Links: Election 2010, reflections on the morning after
I was up late Tuesday night tracking election results. Here's some reflection on that effort the next morning. I'm writing this down so I won't forget it now; it was a long night.
My own experience in voting with the Automark machine was predictably complicated. I wrote about problems with Automark back in August, noting that if you don't tear off the top strip of the ballot before feeding it into the ballot-marking machine that the ballot will be rejected. This time, not only did the system reject my ballot, but it ate it, and it took an election official a few minutes and a few phone calls to figure out how to pop open the insides of the machine to fish out the crumpled ballot. My do-over worked just fine, and I only got to collect one "I Voted" sticker.
The reported results from Manchester Township are likely to change when the final tally is officially reported, since problems with an incorrect memory card during ballot processing led to some valid votes being undercounted.
The Ann Arbor District Library board election was close enough that one newspaper in the area called the results early and wrong. "Barney Newman, Murphy re-elected, Surovell unseated in Library Board elections," was the report, but it was based only on the first 528 votes counted. In the actual ballot canvass for that election, Edward Surovell placed third of four candidates, edging out challenger Vivienne Armentrout by over 1,400 votes.

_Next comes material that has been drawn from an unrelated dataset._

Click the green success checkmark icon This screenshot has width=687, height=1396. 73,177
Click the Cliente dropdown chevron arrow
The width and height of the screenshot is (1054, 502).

Salem Township voters turned out in droves, with an 85 percent turnout in Salem Precinct 1, 74 percent in Salem Precinct 2, and more than 86 percent in Salem Precinct 3. Voters went to the polls there with five recall questions on the ballot, and none of the recall proposals passed.
In contrast, voter turnout in precincts near the University of Michigan campus was quite low. Less than 10 percent of eligible voters turned out in Ann Arbor's Ward 1, Precinct 2, which voted at the Michigan Union. The Michigan Daily's Election Day live blog of student polling places reported multiple accounts of first-time voters being confused on the mechanics of voting, with people going to the wrong polling place a very common failure.
The Foursquare "I Voted" campaign was an exercise in using social media to track election results. Across the state of Michigan, 1,613 voters texted in their polling place to the Foursquare servers, and one of the busiest places in the area for Foursquare check-ins was the Michigan Union with a grand total of six people connecting from that location. I will hesitate to draw the evident conclusion that the more likely voters are to sign in on Foursquare, the lower the actual turnout at their polling place will be.
New York Times political blogger Nate Silver and his FiveThirtyEight election forecast site were eerily on target. Silver and his election models correctly predicted 332 of the 339 races that had been called by 12:35 a.m, a remarkable result.
The Alaska Senate election will take a long time to sort out. In a three-way race, write-in candidate Lisa Murkowski (a Republican who didn't get the party primary nomination) prompted 41 percent of Alaska voters to write in her name. Senate drama could just be beginning, says the Anchorage Daily News, with lawyers on their way to the state to battle over decisions on how to count the write-ins.
Jerry Brown will be governor of California again. I leave you with the Dead Kennedys, singing their 1979 track California Ãœber Alles. "I am Governor Jerry Brown / My aura smiles / And never frowns".